■ **The problem**
Please return only the lines from the one showing "The width and" to the end of the entries, keeping both ends and dropping every picture.

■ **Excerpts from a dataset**
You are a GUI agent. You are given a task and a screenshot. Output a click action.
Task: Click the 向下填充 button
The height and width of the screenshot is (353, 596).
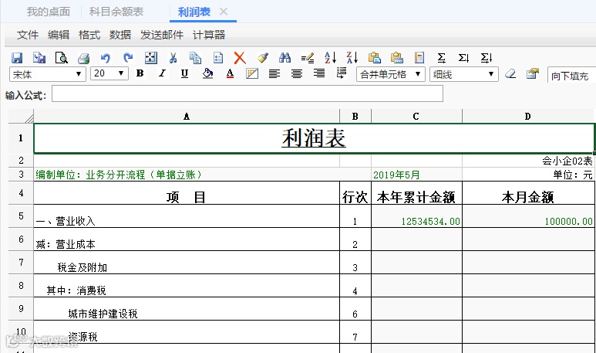point(570,76)
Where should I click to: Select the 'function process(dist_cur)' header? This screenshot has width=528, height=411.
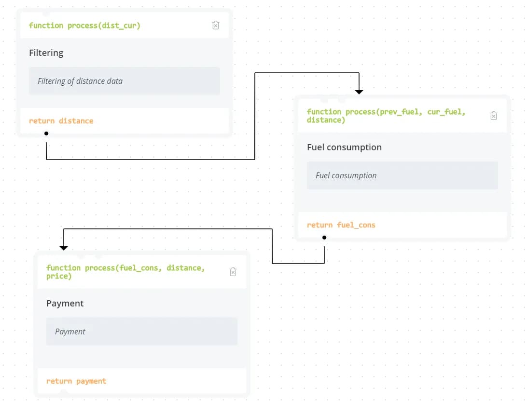pos(84,26)
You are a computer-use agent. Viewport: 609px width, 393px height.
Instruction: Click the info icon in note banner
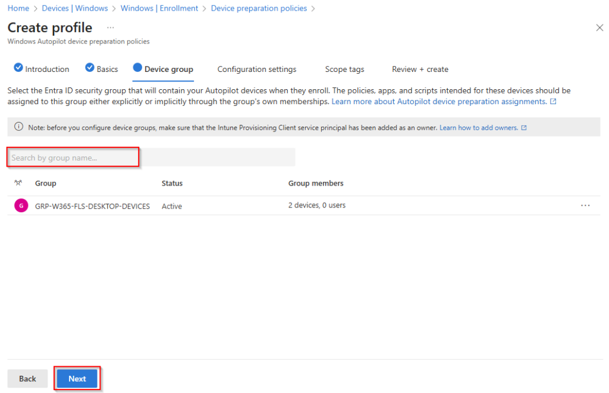click(x=18, y=127)
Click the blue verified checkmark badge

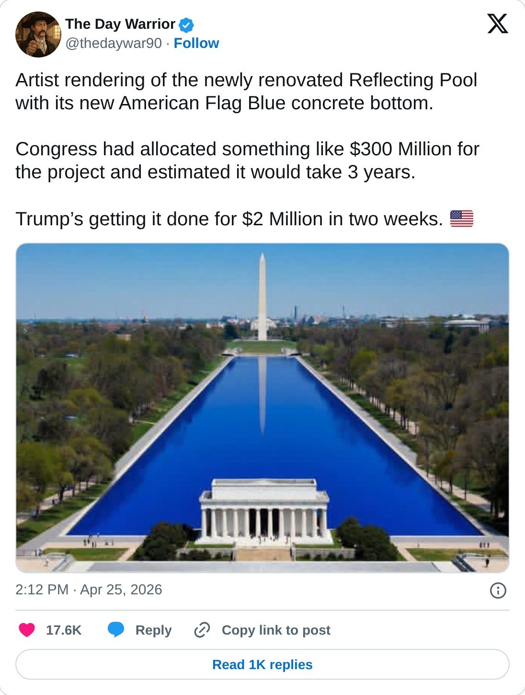coord(186,24)
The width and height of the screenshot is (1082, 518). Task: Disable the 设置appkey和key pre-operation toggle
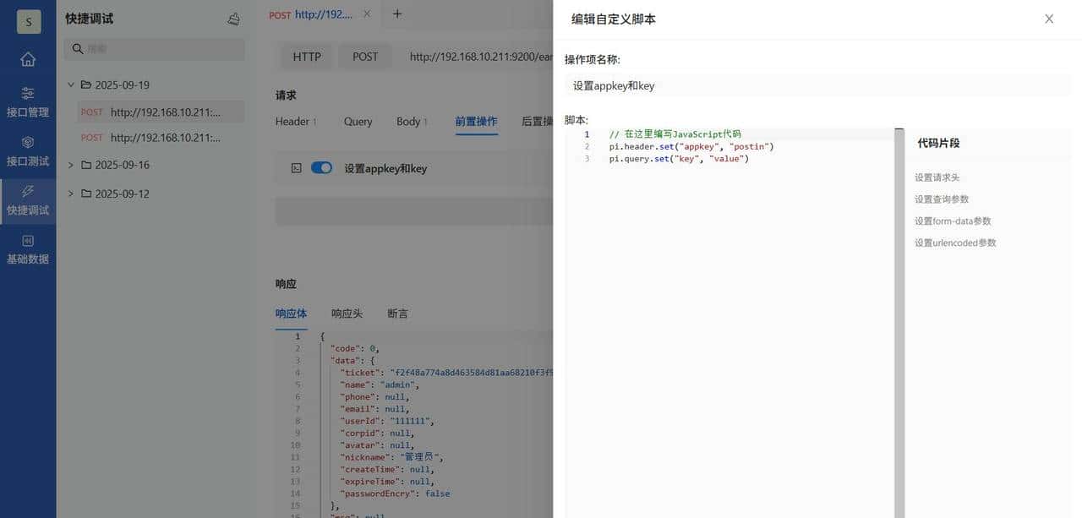click(x=321, y=167)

■ **Answer for this exercise**
The width and height of the screenshot is (1082, 518). Task: Disable the 设置appkey和key pre-operation toggle
click(x=321, y=167)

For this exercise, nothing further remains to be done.